Metadata-Version: 2.1
Name: explainaboard_client
Version: 0.0.6
Summary: ExplainaBoard Client
Home-page: https://github.com/neulab/explainaboard_client
License: MIT License
Platform: UNKNOWN
Classifier: Intended Audience :: Developers
Classifier: Topic :: Text Processing
Classifier: Topic :: Scientific/Engineering :: Artificial Intelligence
Classifier: License :: OSI Approved :: MIT License
Classifier: Programming Language :: Python :: 3.9
Classifier: Programming Language :: Python :: 3.10
Classifier: Programming Language :: Python :: 3 :: Only
Description-Content-Type: text/markdown
Provides-Extra: dev

# ExplainaBoard Client

This is a command line and API client that makes it easy for you to upload systems to
[ExplainaBoard](https://explainaboard.inspiredco.ai).

## Preparation

### Install

- For CLI/api users
    - `pip install explainaboard_client`
- For explainaboard client developers
    - `pip install .`

### Acquiring a Login and API Key

First, create an account at the [ExplainaBoard](https://explainaboard.inspiredco.ai)
site and remember the email address you used. Once you are logged in, you can click on
the upper-right corner of the screen, and it will display your API key, which you can
copy-paste.

You can save these into environmental variables for convenient use in the commands
below:

```
export EB_EMAIL="[your email]"
export EB_API_KEY="[your API key]"
```

## Usage

### Uploading/Browsing/Deleting Systems from the Command Line

**Uploading Systems:** The most common usage of this client will probably be to upload 
systems. You can do that from the command line. If you are using a pre-existing dataset 
viewable from the [ExplainaBoard datasets](https://explainaboard.inspiredco.ai/datasets)
page then you can use something like the following command:

```
python -m explainaboard_client.cli.upload_system \
  --email $EB_EMAIL --api_key $EB_API_KEY \
  --task [TASK_ID] \
  --system_name [MODEL_NAME] \
  --system_output [SYSTEM_OUTPUT] --output_file_type [FILE_TYPE] \
  --dataset [DATASET] --sub_dataset [SUB_DATASET] --split [SPLIT] \
  --source_language [SOURCE] --target_language [TARGET] \
  [--public]
```

You will need to fill in all the settings appropriately, for example:
* `[TASK_ID]` is the ID of the task you want to perform. A full list is [here](https://github.com/neulab/explainaboard_client/blob/main/docs/tasks.py).
* `[MODEL_NAME]` is whatever name you want to give to your model.
* `[SYSTEM_OUTPUT]` is the file that you want to upload.
* `[FILE_TYPE]` is the type of the file, "text", "tsv", "csv", "conll", or "json".
* `[DATASET]`, `[SUB_DATASET]` and `[SPLIT]` indicate which dataset you're uploading
  a system output for.
* `[SOURCE]` and `[TARGET]` language indicate the language of the input and output of
  the system. If the inputs and outputs are the in the same language you only need to
  specify one or the other.
* By default your systems will be private, but if you add the `--public` flag they
  will be made public on the public leaderboards and system listing.

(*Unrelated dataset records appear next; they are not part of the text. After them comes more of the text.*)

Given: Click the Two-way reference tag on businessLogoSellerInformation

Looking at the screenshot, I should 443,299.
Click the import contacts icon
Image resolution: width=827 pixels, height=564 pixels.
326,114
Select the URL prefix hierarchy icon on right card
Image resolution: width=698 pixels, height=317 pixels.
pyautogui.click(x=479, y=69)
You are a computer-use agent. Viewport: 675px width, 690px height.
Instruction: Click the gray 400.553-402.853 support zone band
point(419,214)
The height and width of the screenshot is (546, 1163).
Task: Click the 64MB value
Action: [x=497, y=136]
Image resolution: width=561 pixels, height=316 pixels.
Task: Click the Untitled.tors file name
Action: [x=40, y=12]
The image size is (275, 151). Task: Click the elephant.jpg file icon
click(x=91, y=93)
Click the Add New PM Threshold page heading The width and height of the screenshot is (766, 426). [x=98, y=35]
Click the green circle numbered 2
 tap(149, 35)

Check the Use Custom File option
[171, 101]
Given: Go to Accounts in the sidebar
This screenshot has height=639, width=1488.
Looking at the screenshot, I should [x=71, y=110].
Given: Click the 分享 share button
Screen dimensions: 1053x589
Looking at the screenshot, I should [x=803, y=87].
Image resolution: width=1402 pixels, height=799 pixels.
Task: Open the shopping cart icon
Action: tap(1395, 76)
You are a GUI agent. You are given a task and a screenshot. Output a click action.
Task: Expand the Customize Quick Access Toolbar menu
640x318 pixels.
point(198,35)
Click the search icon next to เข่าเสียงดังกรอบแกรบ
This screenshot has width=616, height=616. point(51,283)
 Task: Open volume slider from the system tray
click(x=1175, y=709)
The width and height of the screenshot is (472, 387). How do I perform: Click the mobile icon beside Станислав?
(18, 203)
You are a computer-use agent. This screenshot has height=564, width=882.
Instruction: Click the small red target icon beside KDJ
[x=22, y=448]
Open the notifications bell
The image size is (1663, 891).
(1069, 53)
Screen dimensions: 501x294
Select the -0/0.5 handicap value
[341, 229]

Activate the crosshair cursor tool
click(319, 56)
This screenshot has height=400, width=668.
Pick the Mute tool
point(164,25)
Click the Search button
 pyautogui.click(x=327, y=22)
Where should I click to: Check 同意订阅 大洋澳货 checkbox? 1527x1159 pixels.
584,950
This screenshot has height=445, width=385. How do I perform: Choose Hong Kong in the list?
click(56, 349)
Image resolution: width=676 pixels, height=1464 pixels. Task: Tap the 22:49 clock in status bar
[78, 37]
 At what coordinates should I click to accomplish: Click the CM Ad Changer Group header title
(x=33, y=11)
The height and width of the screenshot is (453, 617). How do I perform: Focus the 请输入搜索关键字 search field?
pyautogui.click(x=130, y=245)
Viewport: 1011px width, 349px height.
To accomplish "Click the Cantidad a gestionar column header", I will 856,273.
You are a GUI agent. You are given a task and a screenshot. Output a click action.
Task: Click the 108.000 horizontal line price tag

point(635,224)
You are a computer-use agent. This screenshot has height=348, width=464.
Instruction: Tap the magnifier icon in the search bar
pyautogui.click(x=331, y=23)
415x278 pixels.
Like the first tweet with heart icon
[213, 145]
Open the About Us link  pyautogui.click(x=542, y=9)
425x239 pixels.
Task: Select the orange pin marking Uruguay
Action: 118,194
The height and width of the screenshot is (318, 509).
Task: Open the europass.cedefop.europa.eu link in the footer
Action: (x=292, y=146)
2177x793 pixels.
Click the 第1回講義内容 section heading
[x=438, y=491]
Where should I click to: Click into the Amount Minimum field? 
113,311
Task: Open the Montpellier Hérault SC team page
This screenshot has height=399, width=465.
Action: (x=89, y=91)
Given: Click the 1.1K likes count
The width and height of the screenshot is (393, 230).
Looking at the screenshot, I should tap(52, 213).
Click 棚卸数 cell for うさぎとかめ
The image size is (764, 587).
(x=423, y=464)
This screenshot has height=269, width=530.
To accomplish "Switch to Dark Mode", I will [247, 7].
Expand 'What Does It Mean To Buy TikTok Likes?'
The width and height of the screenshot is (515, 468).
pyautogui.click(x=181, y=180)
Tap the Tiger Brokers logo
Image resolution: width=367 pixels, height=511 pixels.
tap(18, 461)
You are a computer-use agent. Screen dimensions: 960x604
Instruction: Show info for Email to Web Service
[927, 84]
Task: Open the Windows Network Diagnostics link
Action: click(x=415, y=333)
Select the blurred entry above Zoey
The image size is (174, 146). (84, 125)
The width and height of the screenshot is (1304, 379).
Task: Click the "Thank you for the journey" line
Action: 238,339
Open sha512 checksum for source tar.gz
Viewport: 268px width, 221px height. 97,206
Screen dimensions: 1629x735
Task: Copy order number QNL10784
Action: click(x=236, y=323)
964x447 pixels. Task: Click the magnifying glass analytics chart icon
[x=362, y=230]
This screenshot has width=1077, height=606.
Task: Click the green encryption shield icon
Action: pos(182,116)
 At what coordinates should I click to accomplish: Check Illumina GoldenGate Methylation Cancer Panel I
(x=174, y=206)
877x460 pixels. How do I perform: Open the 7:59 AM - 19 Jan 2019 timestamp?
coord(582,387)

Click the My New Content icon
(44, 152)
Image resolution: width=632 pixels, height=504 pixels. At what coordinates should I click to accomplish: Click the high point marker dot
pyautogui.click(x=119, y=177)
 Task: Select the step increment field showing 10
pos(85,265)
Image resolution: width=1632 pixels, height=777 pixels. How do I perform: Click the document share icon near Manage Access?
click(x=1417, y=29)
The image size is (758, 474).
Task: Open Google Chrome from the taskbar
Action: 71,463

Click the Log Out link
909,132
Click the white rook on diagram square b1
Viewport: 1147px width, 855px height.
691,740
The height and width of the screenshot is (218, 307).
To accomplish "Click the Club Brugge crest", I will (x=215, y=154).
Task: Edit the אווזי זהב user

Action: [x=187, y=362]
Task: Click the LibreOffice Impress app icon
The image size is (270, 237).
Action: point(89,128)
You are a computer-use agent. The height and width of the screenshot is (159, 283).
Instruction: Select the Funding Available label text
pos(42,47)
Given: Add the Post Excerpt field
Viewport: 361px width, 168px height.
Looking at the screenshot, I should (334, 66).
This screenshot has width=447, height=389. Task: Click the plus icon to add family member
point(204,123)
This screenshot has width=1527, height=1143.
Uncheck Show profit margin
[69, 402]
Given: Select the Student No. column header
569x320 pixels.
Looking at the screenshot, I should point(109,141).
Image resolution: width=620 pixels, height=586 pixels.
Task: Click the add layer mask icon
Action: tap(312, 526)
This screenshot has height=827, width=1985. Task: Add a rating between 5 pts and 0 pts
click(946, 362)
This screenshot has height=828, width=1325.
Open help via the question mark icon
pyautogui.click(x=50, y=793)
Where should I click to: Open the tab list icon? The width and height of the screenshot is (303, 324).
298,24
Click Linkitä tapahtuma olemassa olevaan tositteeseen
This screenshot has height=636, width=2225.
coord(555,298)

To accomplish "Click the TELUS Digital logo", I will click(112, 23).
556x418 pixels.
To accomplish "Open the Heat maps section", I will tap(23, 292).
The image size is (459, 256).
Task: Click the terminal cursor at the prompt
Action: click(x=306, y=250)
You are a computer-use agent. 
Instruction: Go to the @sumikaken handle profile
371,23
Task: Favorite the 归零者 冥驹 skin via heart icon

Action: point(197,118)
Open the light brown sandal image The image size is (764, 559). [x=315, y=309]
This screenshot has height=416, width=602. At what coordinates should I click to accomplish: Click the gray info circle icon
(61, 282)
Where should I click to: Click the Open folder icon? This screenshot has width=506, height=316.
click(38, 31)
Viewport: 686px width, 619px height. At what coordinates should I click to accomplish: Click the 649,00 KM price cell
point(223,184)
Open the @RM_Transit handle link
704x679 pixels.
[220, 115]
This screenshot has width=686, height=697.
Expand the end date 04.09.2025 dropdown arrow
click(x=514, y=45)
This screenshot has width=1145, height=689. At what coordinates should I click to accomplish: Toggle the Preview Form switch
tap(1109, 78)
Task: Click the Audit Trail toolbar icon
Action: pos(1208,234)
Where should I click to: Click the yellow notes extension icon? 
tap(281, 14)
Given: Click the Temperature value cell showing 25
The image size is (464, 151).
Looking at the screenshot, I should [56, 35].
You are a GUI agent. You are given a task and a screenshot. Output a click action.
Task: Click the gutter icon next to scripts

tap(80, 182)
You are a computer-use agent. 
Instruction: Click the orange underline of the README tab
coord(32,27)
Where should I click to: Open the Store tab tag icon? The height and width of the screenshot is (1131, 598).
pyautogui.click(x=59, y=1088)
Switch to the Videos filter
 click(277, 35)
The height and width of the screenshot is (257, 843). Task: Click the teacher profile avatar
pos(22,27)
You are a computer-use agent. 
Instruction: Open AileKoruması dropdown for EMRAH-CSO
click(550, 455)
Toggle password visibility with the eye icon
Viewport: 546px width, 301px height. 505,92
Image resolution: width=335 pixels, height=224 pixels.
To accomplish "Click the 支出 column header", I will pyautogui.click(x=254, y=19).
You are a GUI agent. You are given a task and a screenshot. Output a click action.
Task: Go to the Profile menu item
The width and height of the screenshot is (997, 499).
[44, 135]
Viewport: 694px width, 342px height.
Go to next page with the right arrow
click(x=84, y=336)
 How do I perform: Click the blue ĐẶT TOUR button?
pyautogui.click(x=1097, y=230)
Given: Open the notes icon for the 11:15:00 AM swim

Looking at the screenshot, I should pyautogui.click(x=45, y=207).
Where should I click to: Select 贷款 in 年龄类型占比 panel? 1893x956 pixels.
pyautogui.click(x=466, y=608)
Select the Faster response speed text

**Uploading w/ Custom Datasets:** You can also upload results for custom datasets that 
are not supported by DataLab yet:

```
python -m explainaboard_client.cli.upload_system \
  --email $EB_EMAIL --api_key $EB_API_KEY \
  --task [TASK_ID] \
  --system_name [MODEL_NAME] \
  --system_output [SYSTEM_OUTPUT] --output_file_type [FILE_TYPE] \
  --custom_dataset [CUSTOM_DATASET] --custom_dataset_file_type [FILE_TYPE] \
  --source_language [SOURCE] --target_language [TARGET]
```

with similar file and file-type arguments to the system output above. If you're
interested in getting your datasets directly supported within ExplainaBoard, please
open an issue or send a PR to [DataLab](https://github.com/expressai/datalab), and we'll
be happy to help out!

**Finding Uploaded Systems:** You can also find systems that have already been uploaded 
using the following syntax
```
python -m explainaboard_client.cli.find_systems \
  --email $EB_EMAIL --api_key $EB_API_KEY --output_format tsv
```
By default this outputs in a summarized TSV format (similar to the online system
browser), but you can set `--output_format json` to get more extensive information.
There are many options for how you can specify which systems you want to find, which you
can take a look at by running `python -m explainaboard_client.cli.find_systems` without
any arguments.

**Deleting System Outputs:** You can delet existing system outputs using the following
command:
```
python -m explainaboard_client.cli.delete_systems \
  --email $EB_EMAIL --api_key $EB_API_KEY --system_ids XXX YYY
```
Here the `system_ids` are the unique identifier of each system returned in the
`system_id` field of the JSON returned by the `find_systems` command above. The system
IDs are *not* the system name as displayed in the interface.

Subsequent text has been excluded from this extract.